WHAT THE TASK REQUIRES ::
Please answer from the passage on Māori voting: what two electoral rolls does Aotearoa have?

SUPPLIED PASSAGE ::
— START —

The angry dudes got something right. We don't have one person, one vote.
Fuelled by grumpiness, I set out to explore claims that Māori have special electoral privileges. I discovered privilege, alright - but it's not for Māori.
Honestly, I meant to keep this post simple.
If you read the Facebook comments - and I don’t recommend it - you’ll find angry dudes insisting, ‘one person, one vote’. They’re convinced Māori get more votes than the rest of us and democracy’s at stake. I mean, no one can point to the rule that allows this extra voting, has ever seen anyone cast an extra vote, or can explain why the extra votes never show up in election counts. And yet.1
I felt like I’d set myself a straightforward assignment with this topic. I planned to figure out how exactly electoral stuff works, debunk a few myths, flip my hair and then go about my day. But the more I researched, the more layers I uncovered.
This myth that Māori get extra votes is curious. It seems to persist because it hits a nerve. That nerve is historical and cultural, running incredibly deep. I reckon this is the more interesting story, and it’s the one I want to have a crack at. Stay tuned.
First things first. Māori get the same number of votes as everyone else. Jesus wept.
This is the debunking bit. We’ll keep it brief.
Aotearoa has two electoral rolls: the Māori Electoral Roll and the General Electoral Roll. Māori can choose whether to go on the Māori roll or the general roll. The rest of us go on the general roll.

— END —

DATA EXTRACT ::
— START —

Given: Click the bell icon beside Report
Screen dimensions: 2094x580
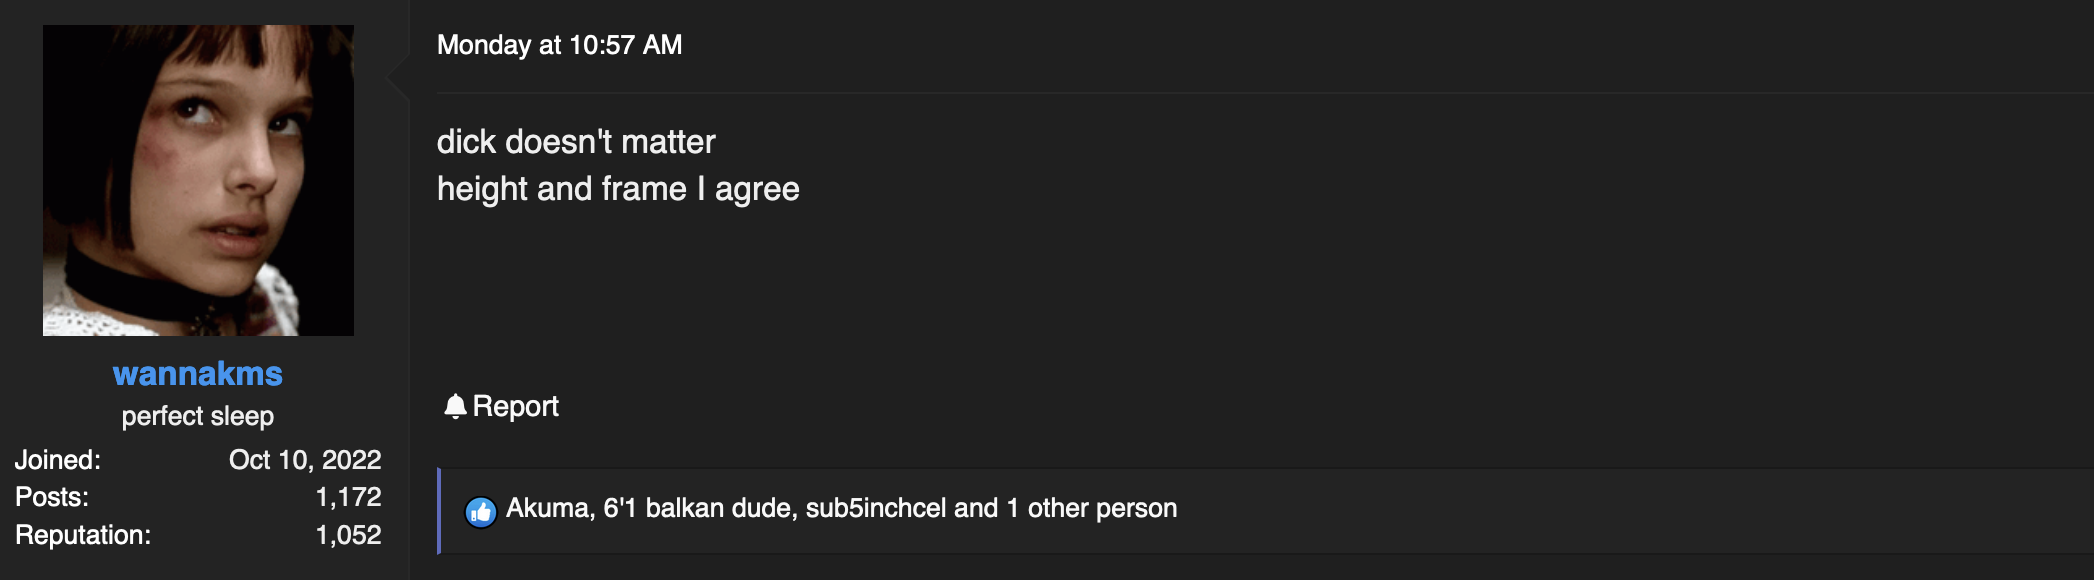Looking at the screenshot, I should click(x=455, y=406).
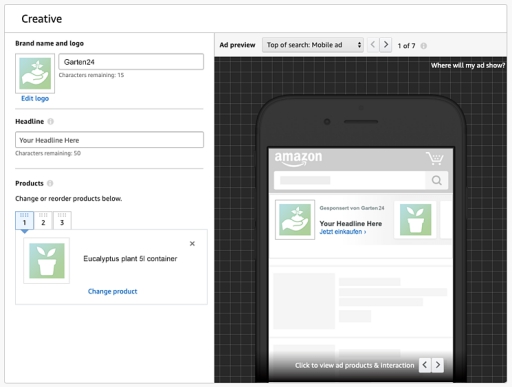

— END —

REPLY TO THE TASK ::
The Māori Electoral Roll and the General Electoral Roll.